----- Materials provided -----

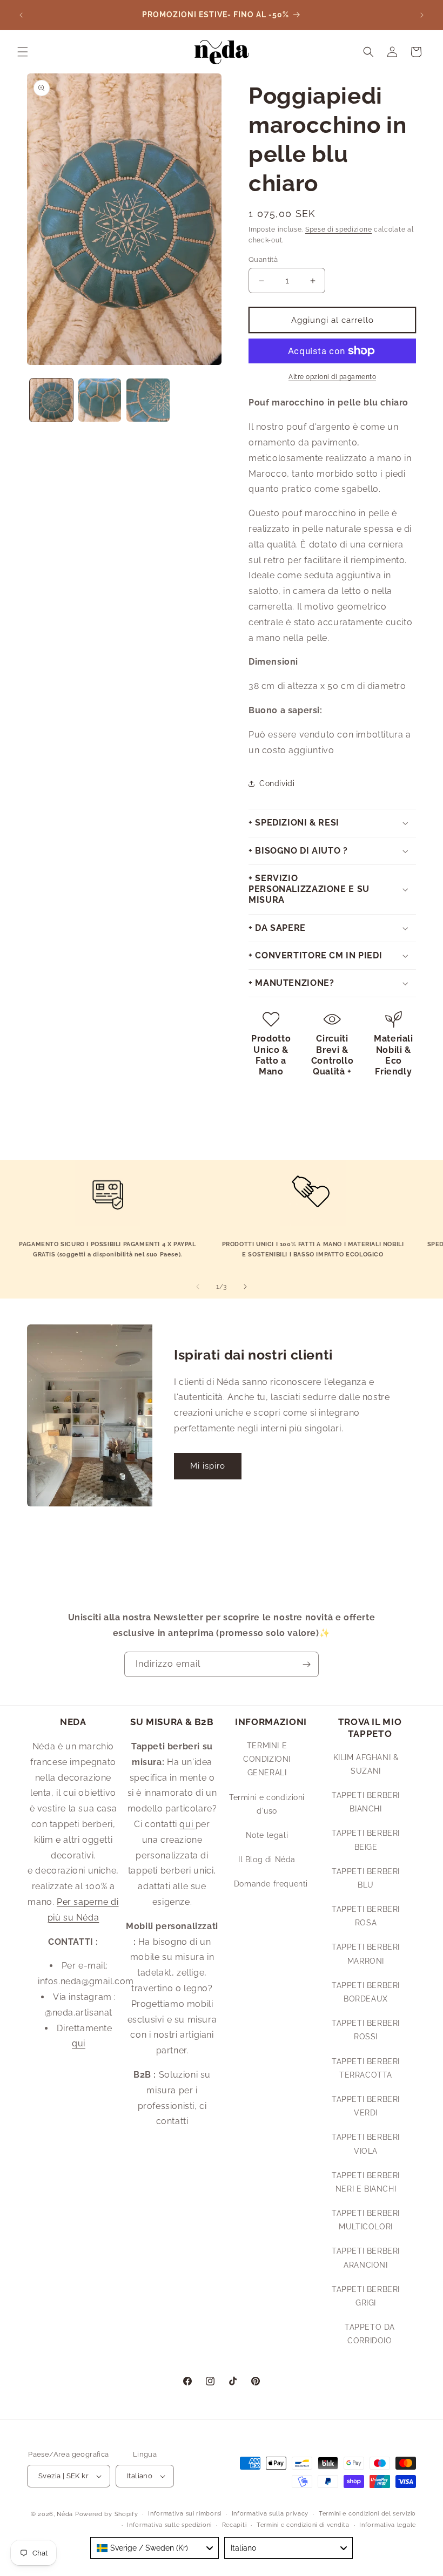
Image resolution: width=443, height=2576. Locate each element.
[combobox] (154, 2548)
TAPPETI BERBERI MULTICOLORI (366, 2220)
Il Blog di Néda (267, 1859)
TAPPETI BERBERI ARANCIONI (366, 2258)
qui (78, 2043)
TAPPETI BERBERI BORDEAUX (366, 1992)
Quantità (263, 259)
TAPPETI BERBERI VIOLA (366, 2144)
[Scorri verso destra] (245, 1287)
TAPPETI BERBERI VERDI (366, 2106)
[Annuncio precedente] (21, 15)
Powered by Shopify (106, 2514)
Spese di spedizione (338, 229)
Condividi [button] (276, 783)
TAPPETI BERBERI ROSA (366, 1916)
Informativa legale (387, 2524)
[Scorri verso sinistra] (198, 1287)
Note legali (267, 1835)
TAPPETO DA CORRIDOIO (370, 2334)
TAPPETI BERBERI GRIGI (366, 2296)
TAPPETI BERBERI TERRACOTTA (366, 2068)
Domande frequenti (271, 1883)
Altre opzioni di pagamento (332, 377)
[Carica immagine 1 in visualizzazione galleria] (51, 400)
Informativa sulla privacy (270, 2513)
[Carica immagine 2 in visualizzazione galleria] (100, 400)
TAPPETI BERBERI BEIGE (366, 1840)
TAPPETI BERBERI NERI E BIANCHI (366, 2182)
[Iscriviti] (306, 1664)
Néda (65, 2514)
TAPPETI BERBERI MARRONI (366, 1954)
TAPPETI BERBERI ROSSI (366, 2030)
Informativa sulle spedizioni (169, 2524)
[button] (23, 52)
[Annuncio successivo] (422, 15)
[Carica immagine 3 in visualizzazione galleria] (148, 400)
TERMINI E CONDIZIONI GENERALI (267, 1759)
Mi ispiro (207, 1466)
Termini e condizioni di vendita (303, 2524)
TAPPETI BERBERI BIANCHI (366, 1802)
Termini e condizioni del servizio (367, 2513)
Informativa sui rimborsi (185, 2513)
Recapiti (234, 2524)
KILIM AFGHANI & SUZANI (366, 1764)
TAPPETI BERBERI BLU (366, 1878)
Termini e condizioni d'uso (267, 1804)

-----

Without the pictures, repeat the entries above line by line, from the first through the one that contains "TAPPETI BERBERI ROSA (366, 1916)", both ends included.

Image resolution: width=443, height=2576. Locate each element.
[combobox] (154, 2548)
TAPPETI BERBERI MULTICOLORI (366, 2220)
Il Blog di Néda (267, 1859)
TAPPETI BERBERI ARANCIONI (366, 2258)
qui (78, 2043)
TAPPETI BERBERI BORDEAUX (366, 1992)
Quantità (263, 259)
TAPPETI BERBERI VIOLA (366, 2144)
[Scorri verso destra] (245, 1287)
TAPPETI BERBERI VERDI (366, 2106)
[Annuncio precedente] (21, 15)
Powered by Shopify (106, 2514)
Spese di spedizione (338, 229)
Condividi [button] (276, 783)
TAPPETI BERBERI ROSA (366, 1916)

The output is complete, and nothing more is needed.